Updated on May 4, 2016

How to Plant a Fruit Tree - Essential Steps

Tree location

The location of the tree is an important first step to consider before buying a tree. Power lines may not be an issue while the tree is still small, but can become an issue as the tree grows. If planting a tree that will be tall, make sure to place them where they won't interfere with power lines.

Septic systems are a hidden obstacle that can cause future problems when tree roots interfere. If a septic system is used on a property, take note of where it's at before planting trees. Even those without a septic system need to consider what is underground. Water lines and gas lines can be damaged by digging or by the tree roots.

Tree wind break location

Planting fruit and nut trees for wind breaks is not common because the trees usually loose their leaves during fall and winter seasons. However, they do serve as good wind breaks during the rest of the year. In general, trees are planted to the south and west of existing structures. This is usually the direction that most winds come from. If living in an area where the winds travel a different direction, plant accordingly.

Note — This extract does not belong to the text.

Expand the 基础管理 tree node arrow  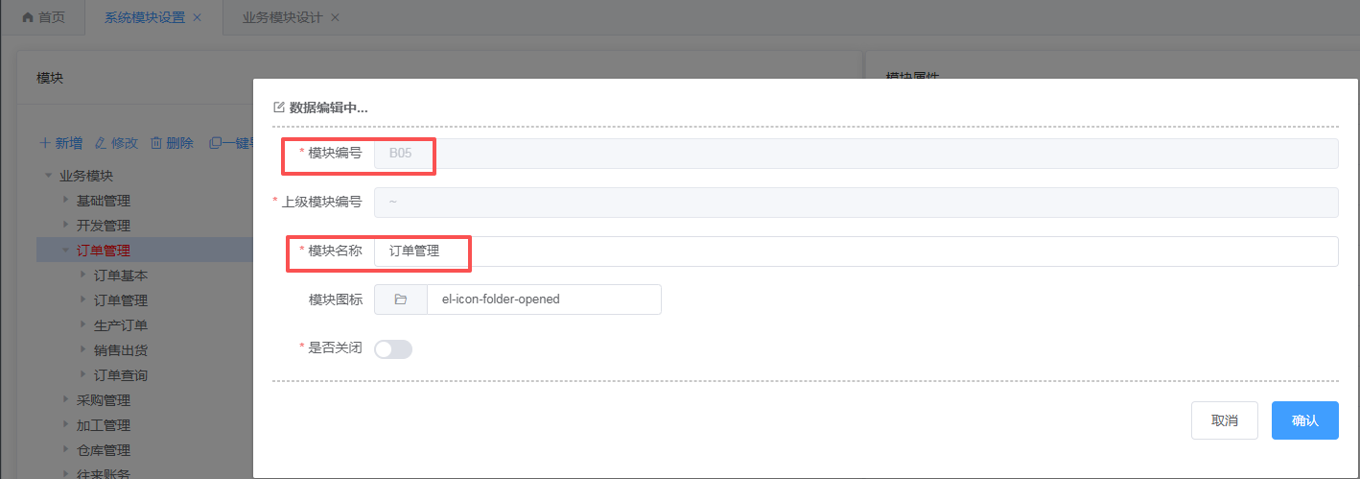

Many people prefer planting trees used for wind breaks in a straight row. This becomes a problem unless the trees will spread out when mature. When using smaller trees, it may be more beneficial to cluster in groups or to have more than one row to block the wind. Spacing should be based on how large the trees will be when mature unless you plan on thinning the trees out when they are larger.


Backyard Fruit Tree Basics

Fruit and nut trees for shade

Planting fruit and nut trees as shade trees works out well. These trees usually grow new leaves in spring and maintain them through the summer months. This helps to keep the home cool during the warm months of the year. During the cooler months the trees loose their leaves and allow the sun to shine through.

Placing a tree on the west side of the structure is best for shade. It keeps the warm afternoon temperatures about 10 to 20 degrees cooler. A tree can also be placed on the east side of the structure to help reduce the summer heat in the mornings. A great place to put a dwarf or miniature tree would be close to the air conditioning unit. This helps keep the air conditioner cooler so it doesn't have to work as hard. If using a swamp cooler, the water run-off can water the tree so nothing is wasted.

Photo by Pixabay
Photo by Pixabay

Fruit trees for dry climates

Pomegranate trees are a good fruit for hot, dry conditions. They can be planted in the spring or fall. Other types of trees that also do well are apricots, peaches, plums, nectarines and figs. There are more exotic fruits that people may try planting. However, these are the types that usually do the best in dry climates.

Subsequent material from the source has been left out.